Activity: Give the records again exactly. Pictures do not belong in the copy.

Data for the task:
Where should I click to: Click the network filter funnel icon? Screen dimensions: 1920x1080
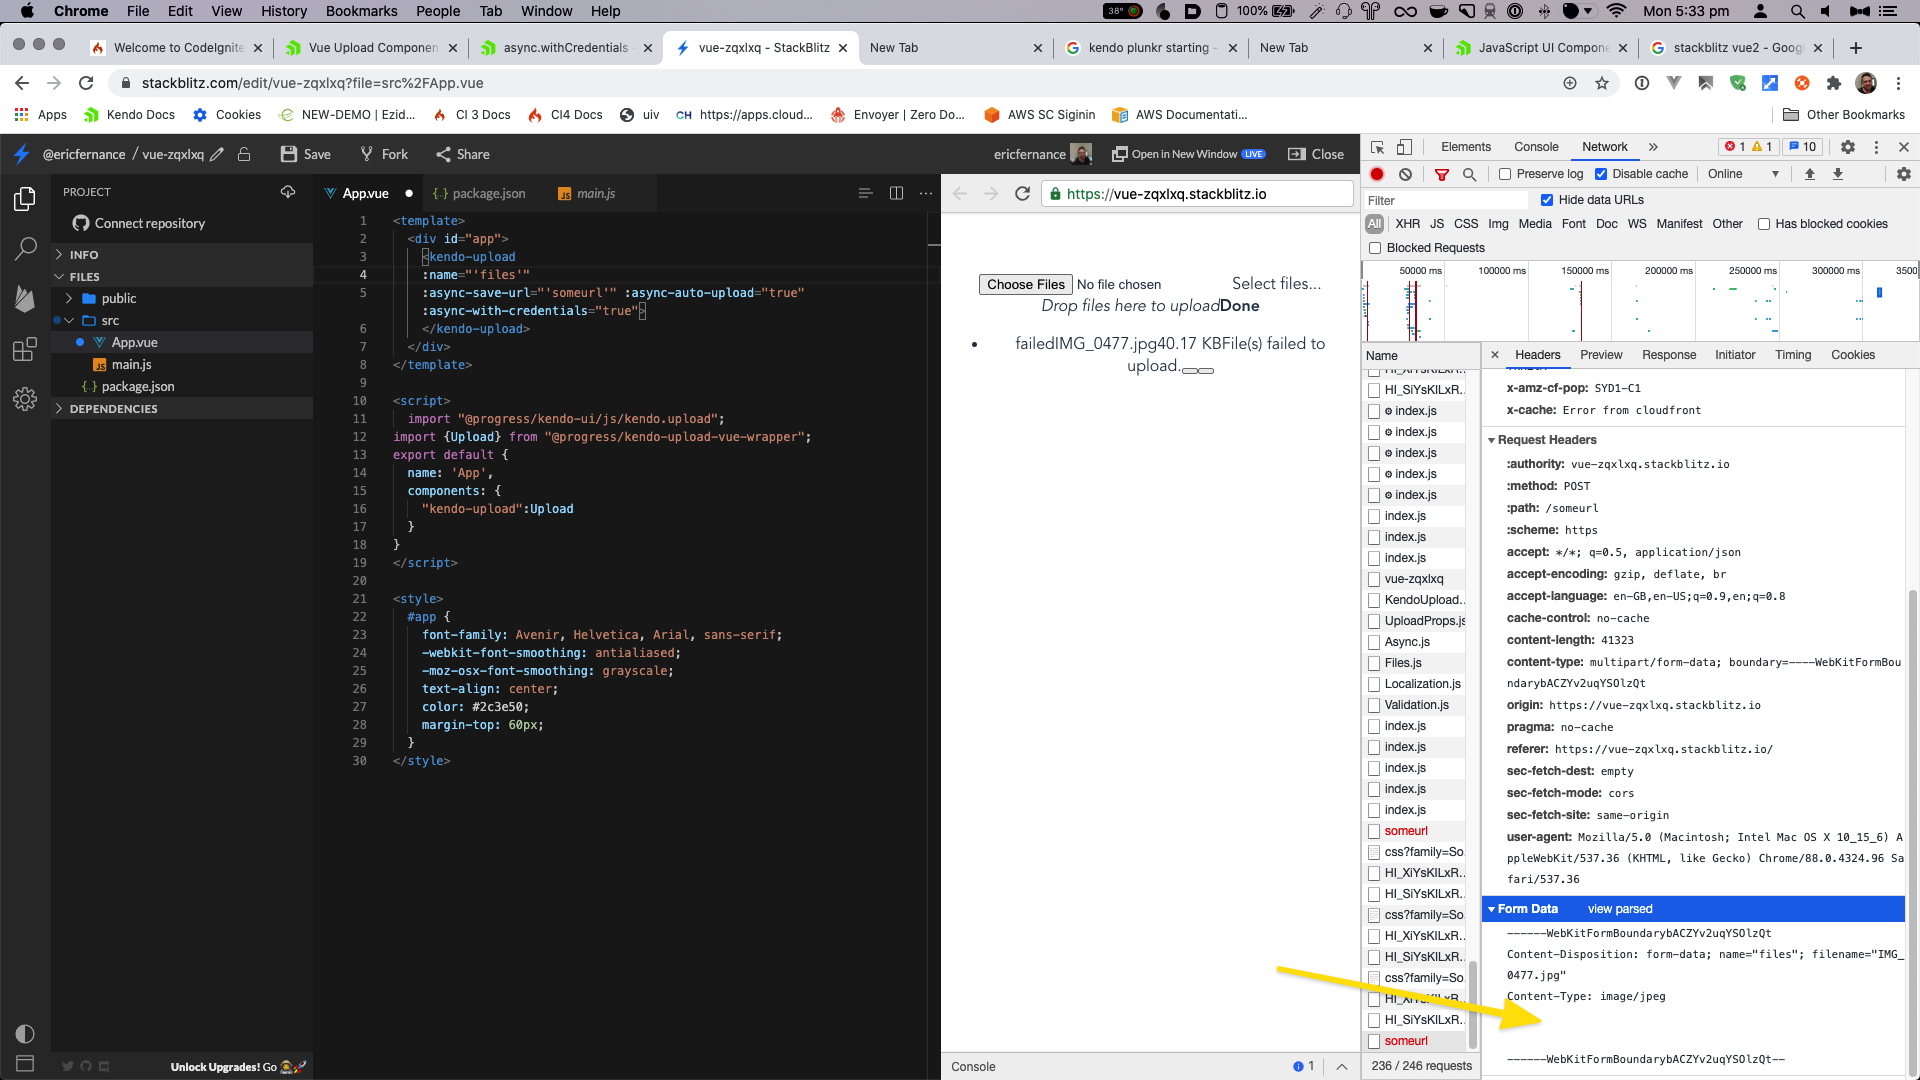coord(1442,174)
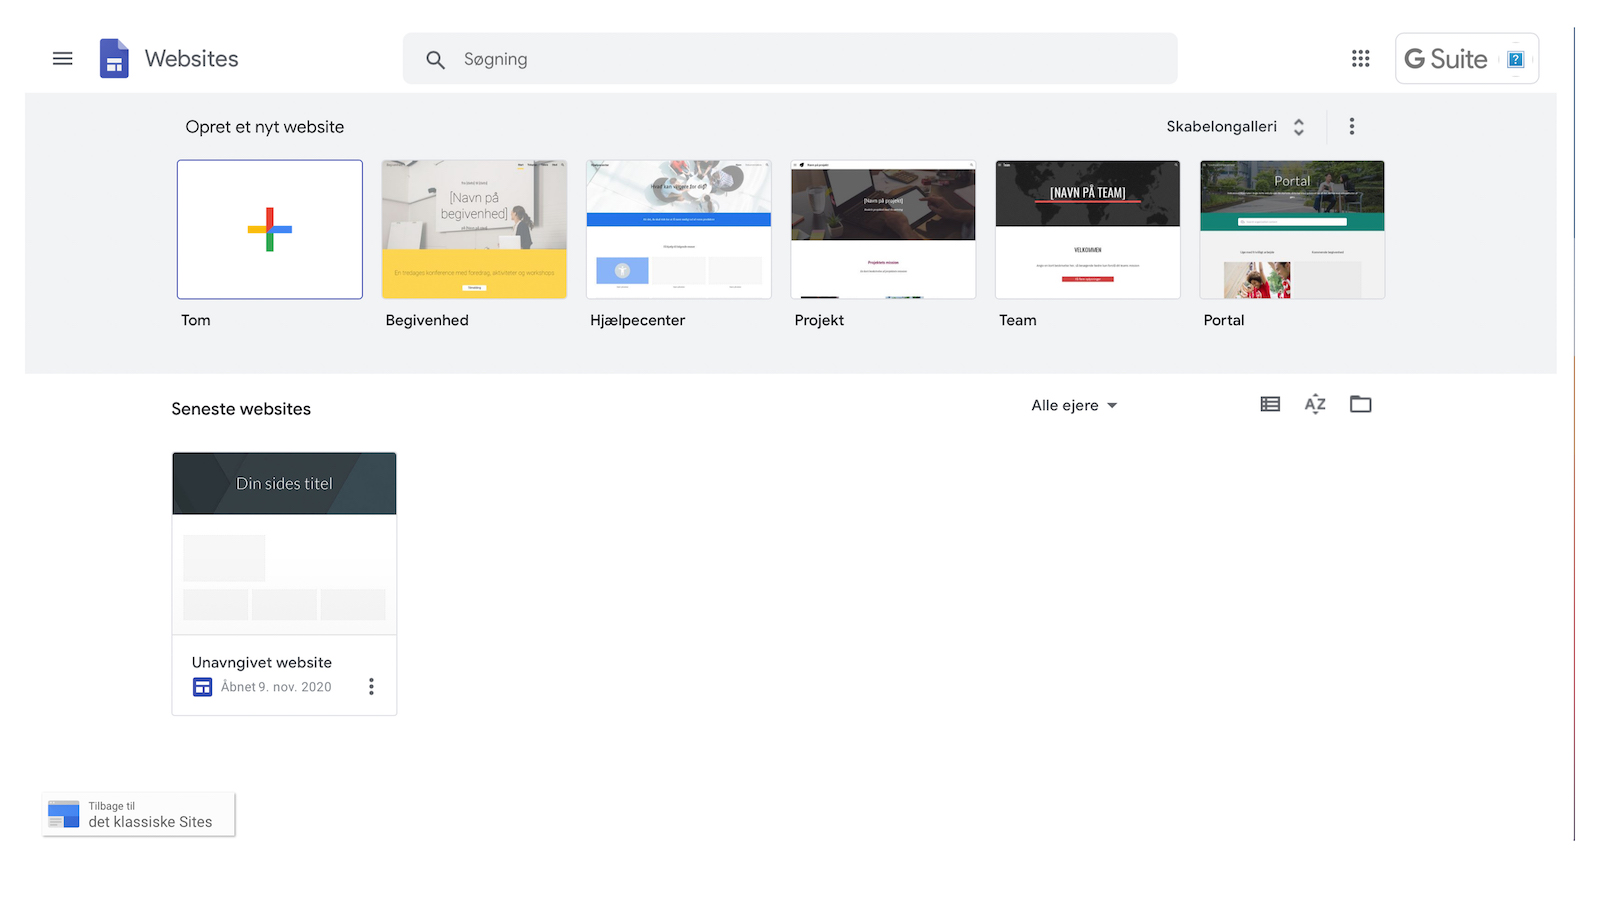Image resolution: width=1600 pixels, height=900 pixels.
Task: Sort websites alphabetically with the AZ icon
Action: click(1314, 404)
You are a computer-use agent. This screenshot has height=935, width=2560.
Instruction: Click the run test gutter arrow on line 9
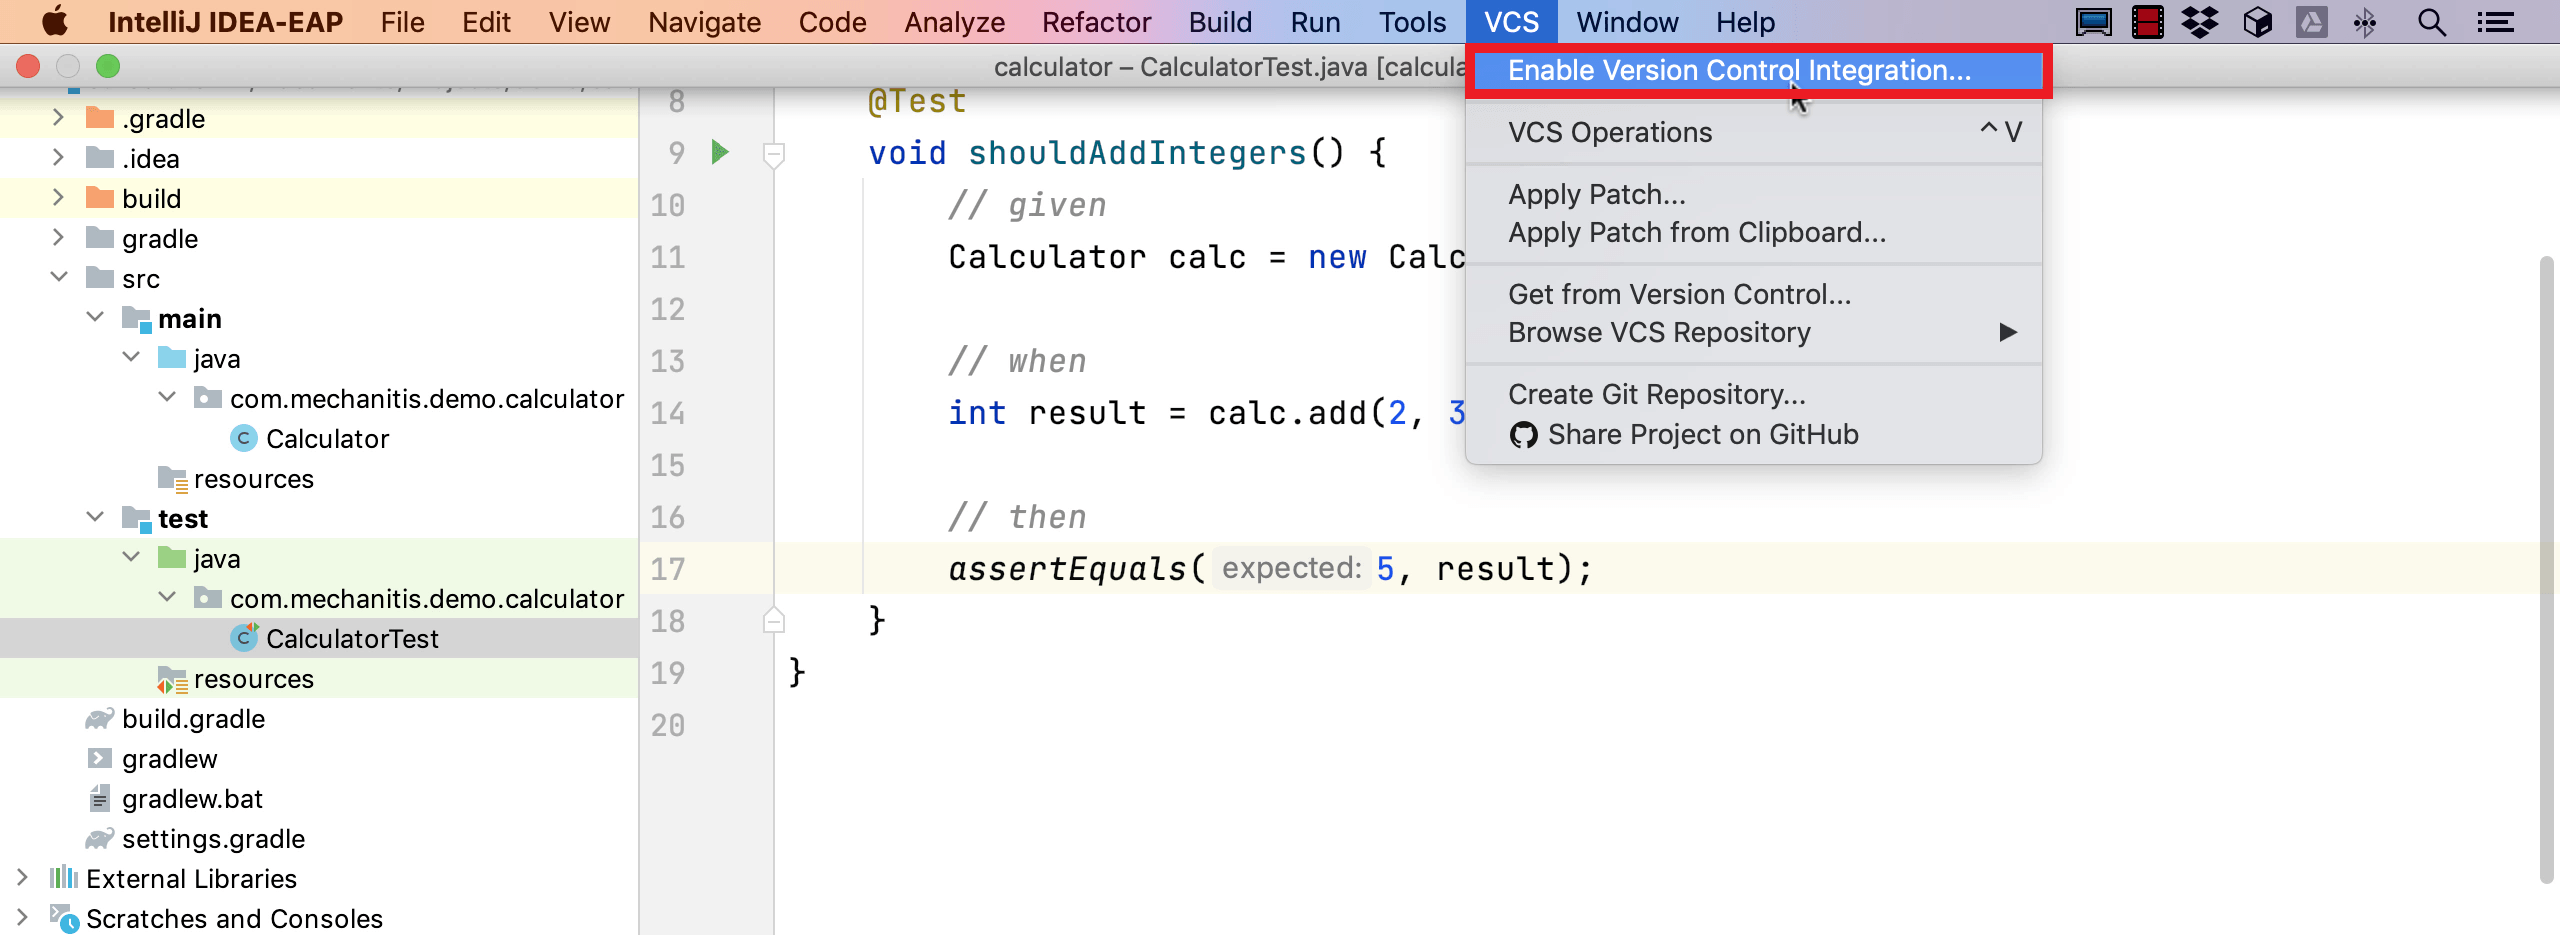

Answer:
Where should I click to: Click the network filter funnel icon? Screen dimensions: 1920x1080
coord(1442,174)
Image resolution: width=1600 pixels, height=900 pixels.
Task: Sort websites alphabetically with the AZ icon
Action: click(1314, 404)
You are a computer-use agent. This screenshot has height=935, width=2560.
Instruction: Click the run test gutter arrow on line 9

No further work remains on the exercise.